We set the panel at 50% brightness and 50% contrast and measure the uniformity of the lighting on a white image separated into 64 areas of equal size. The brightest point is considered to be 100%, and the previously measured black value is considered 0%, with the other values obtained distributed between them.


Unfortunately, the results here were poor. The upper part of the panel was really too dark, and you could detect that when the image was bright. Unfortunately, the picture format doesn't work in favor of this monitor for video, paradoxically enough, because without the black bands at the top and bottom of the image, the loss of brightness is quite visible in movies.

Color Rendering

We finally ran across a monitor with a glare filter that had good color fidelity, but unfortunately the panel's lighting lacked uniformity and the contrast was too weak for good viewing, especially in daylight. It's really a shame.

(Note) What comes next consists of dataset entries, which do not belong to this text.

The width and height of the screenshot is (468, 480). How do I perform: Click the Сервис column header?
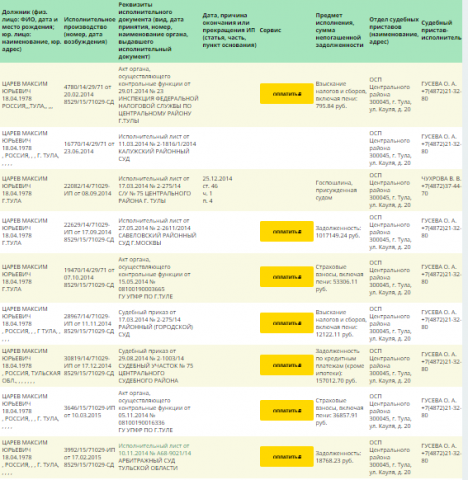pos(270,30)
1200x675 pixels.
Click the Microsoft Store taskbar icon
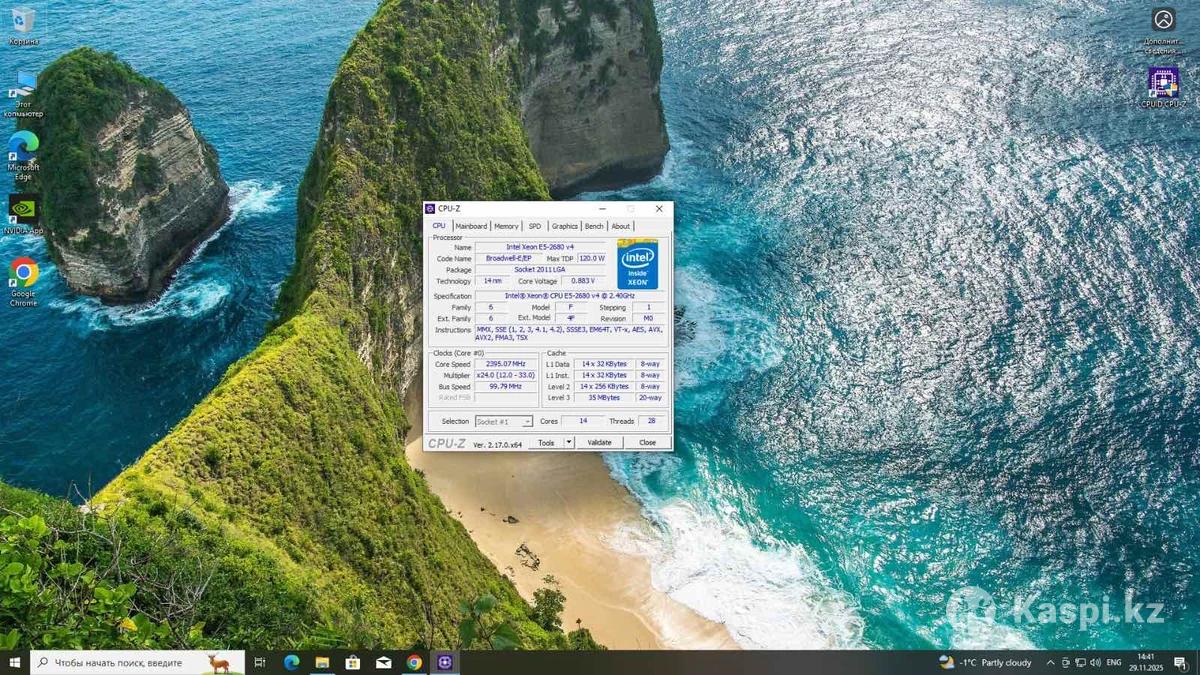point(353,663)
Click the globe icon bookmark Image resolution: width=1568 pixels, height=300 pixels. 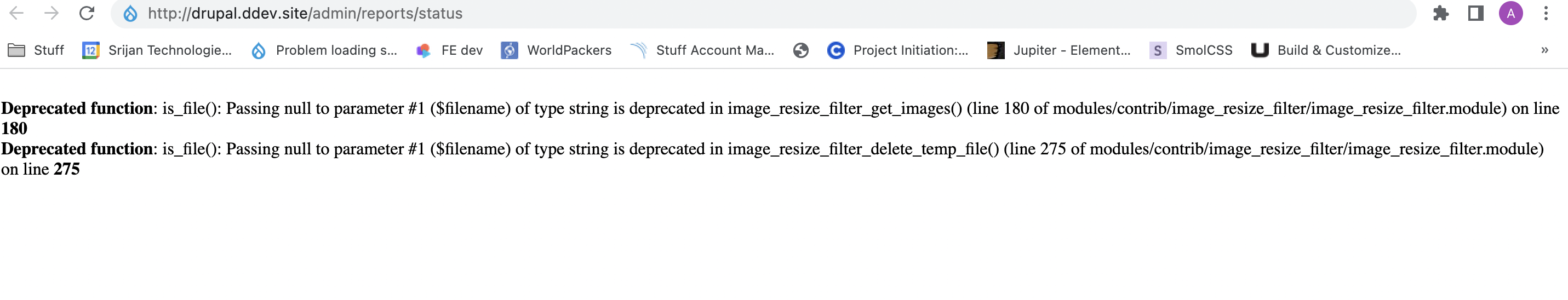click(800, 50)
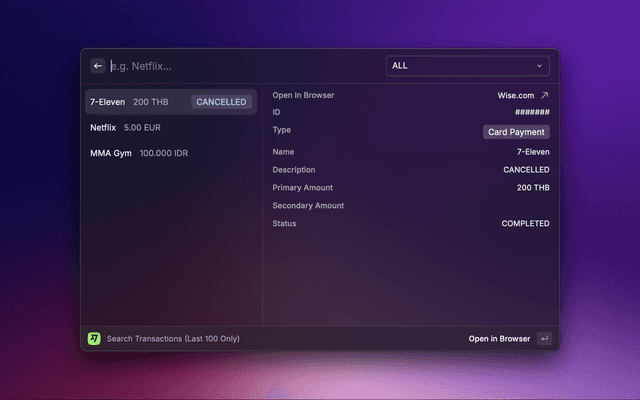
Task: Click the Card Payment type tag
Action: [516, 132]
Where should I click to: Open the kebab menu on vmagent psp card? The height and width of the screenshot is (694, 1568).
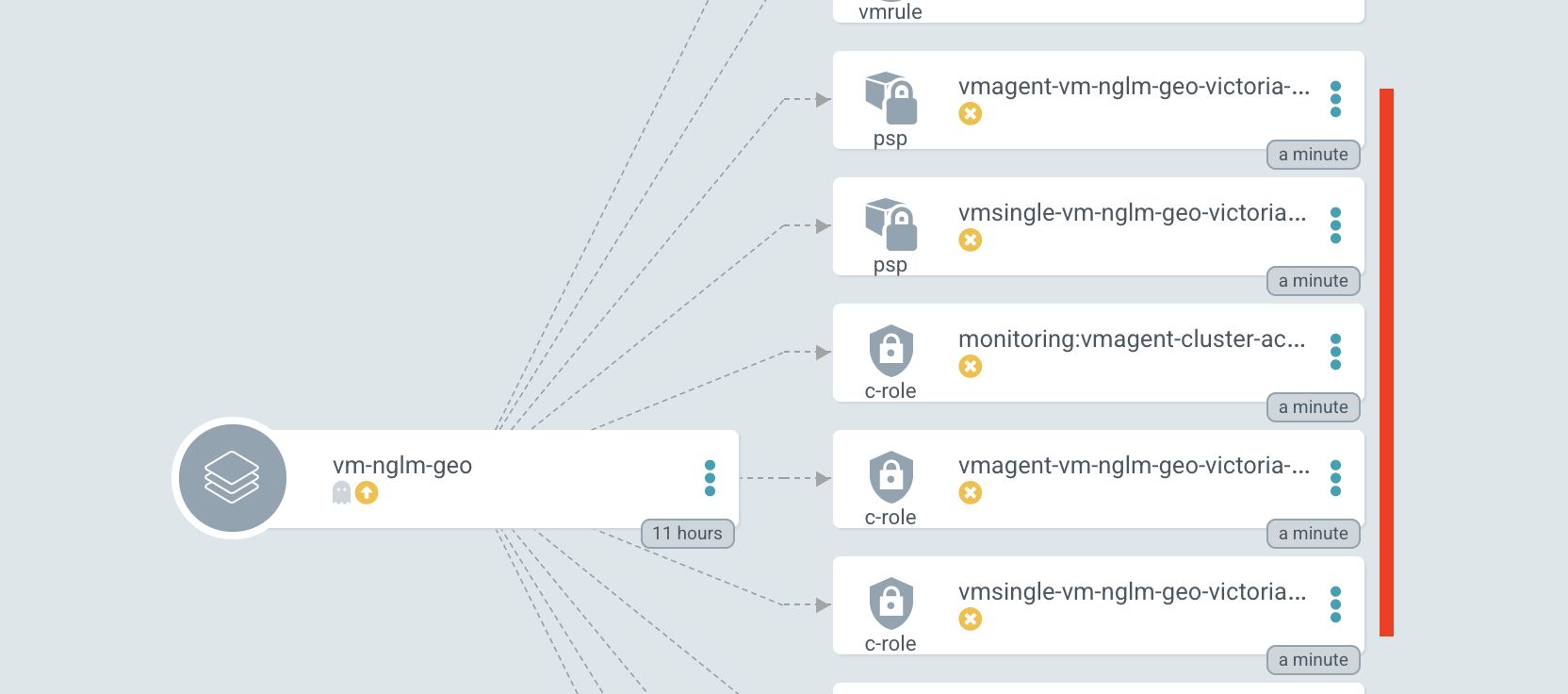point(1336,99)
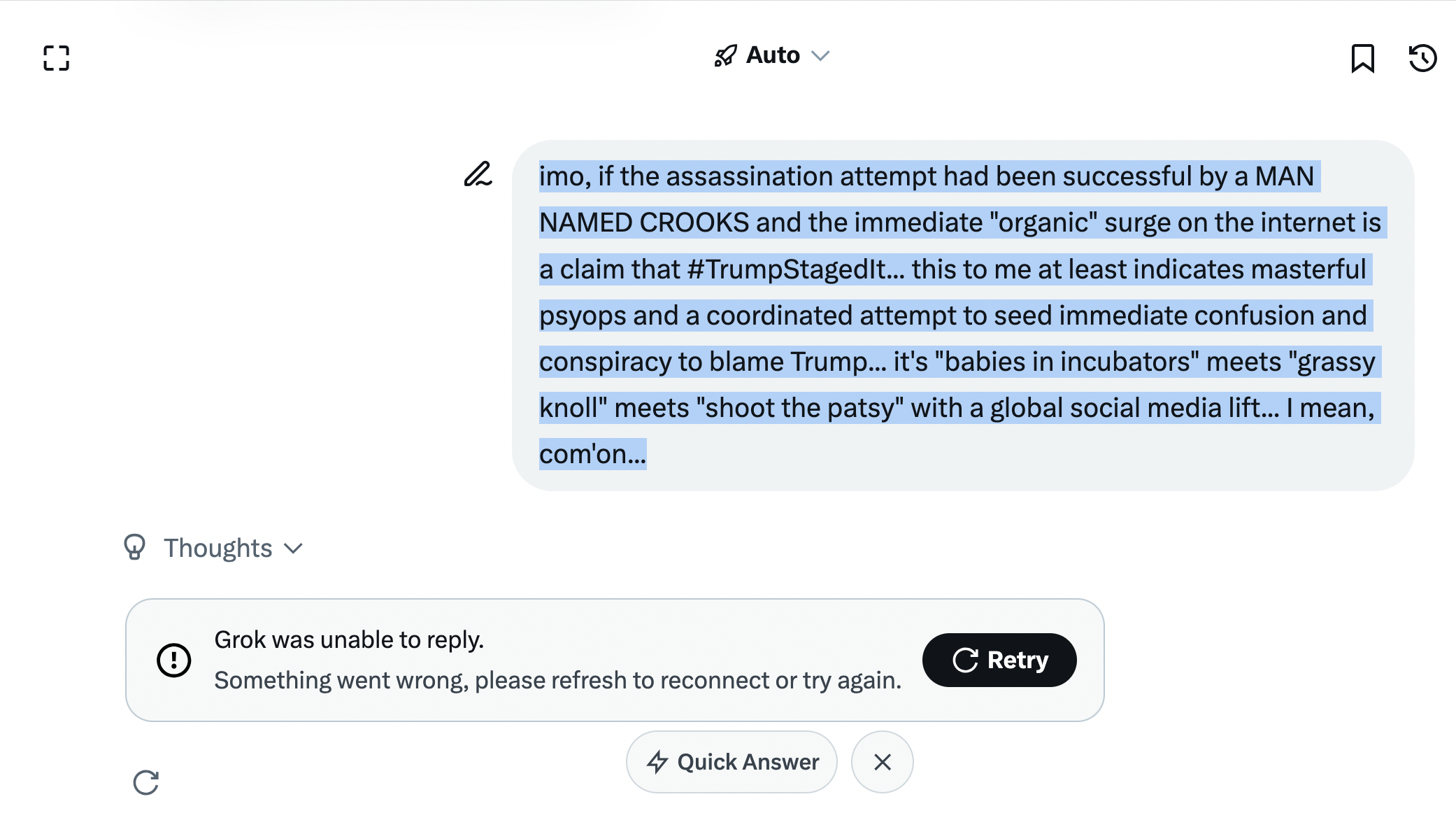
Task: Click the exclamation warning icon
Action: point(174,660)
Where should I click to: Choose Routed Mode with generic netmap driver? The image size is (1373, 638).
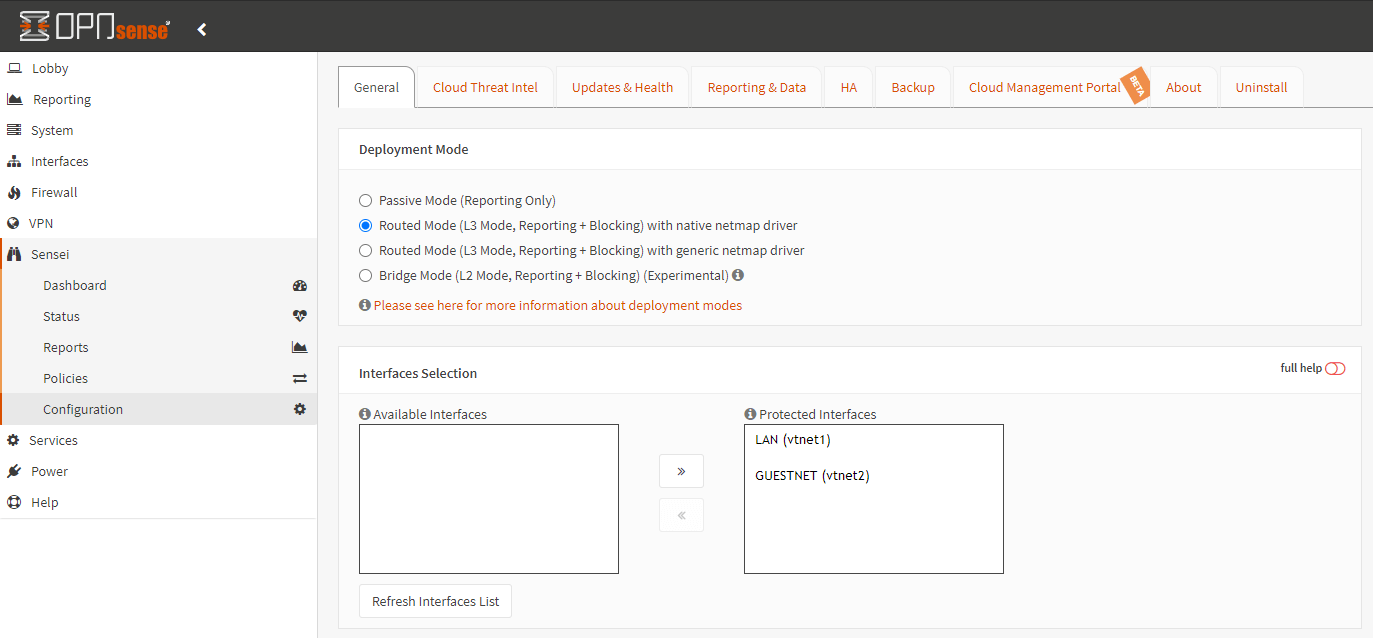click(x=365, y=250)
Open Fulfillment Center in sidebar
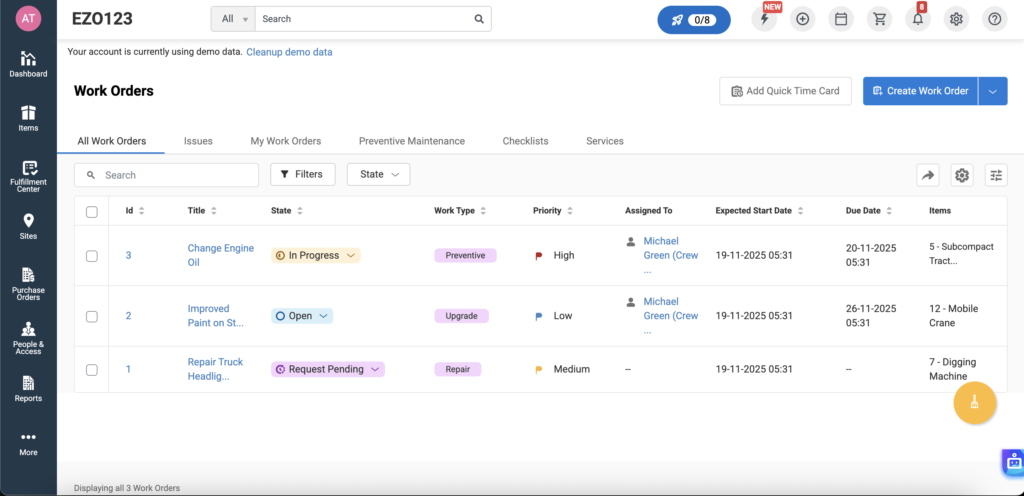Viewport: 1024px width, 496px height. point(28,176)
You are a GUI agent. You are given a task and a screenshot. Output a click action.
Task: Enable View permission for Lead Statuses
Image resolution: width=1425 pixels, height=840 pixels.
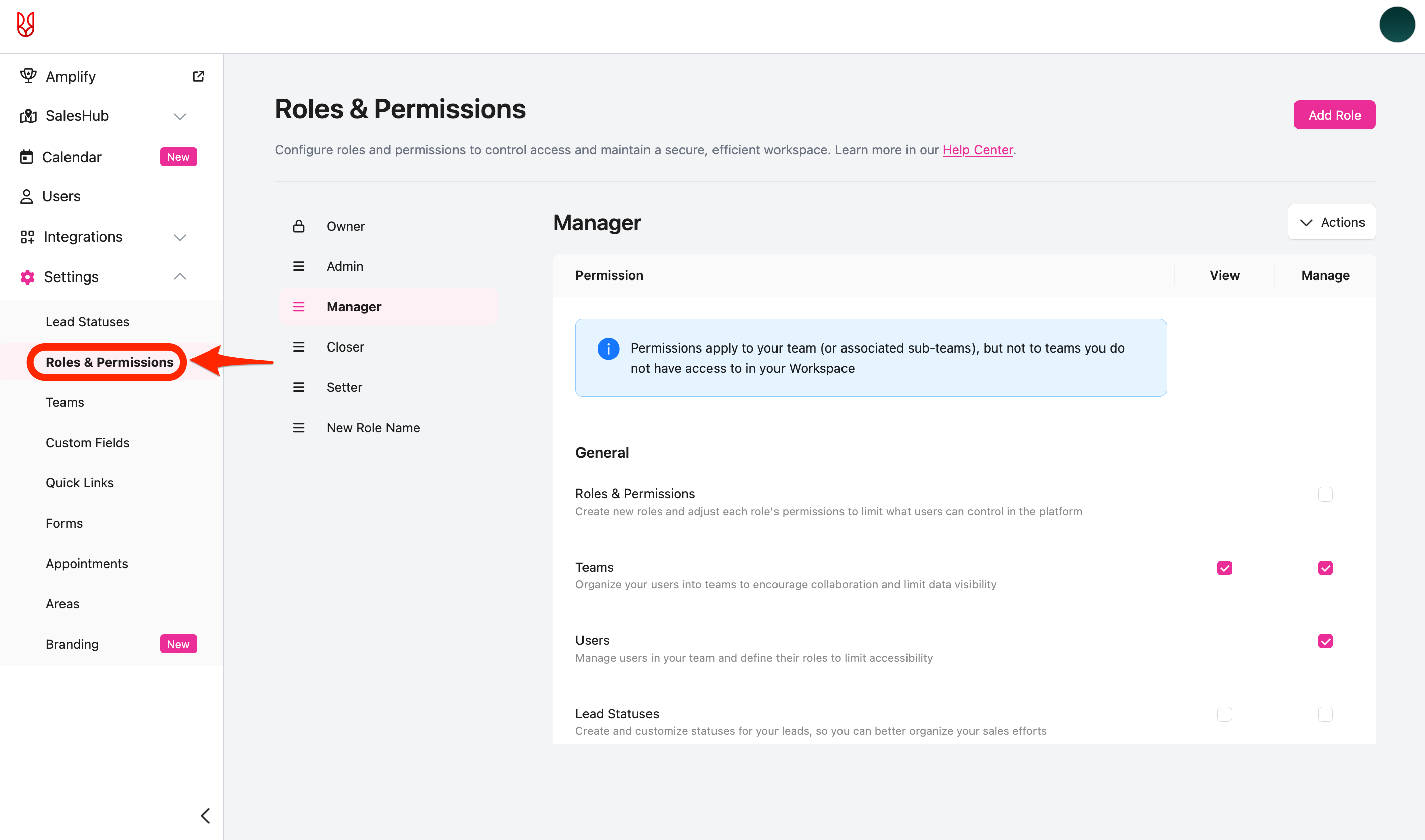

Fast But Not Very Accurate

Next, we measured the panel's actual latency. 

Again we'll recall our method. The curve shows the different latency values for different levels of gray. A black-white alternation is shown on the curve by a point at X-axis 255, a black-gray alternation produces a point at X-axis 125, a black-dark-gray alternation shows as 50, etc.

The official ISO latency rating specified by the manufacturer is only for black/white transitions (0/255). While the value we measured may agree with the manufacturer on this point, it's not of much value in judging the panel's actual responsiveness in practice.

The panel tested was very fast - almost as fast as the ViewSonic VX922, our reference panel. Specified at 6 ms, the panel tested at a good 10 ms, and sometimes less. The latency peak at between 75 and 100, once again, is the result of the use of poorly controlled Overdrive. The pixels took more than a frame to stabilize during transitions between very close shades, in this case black to dark gray.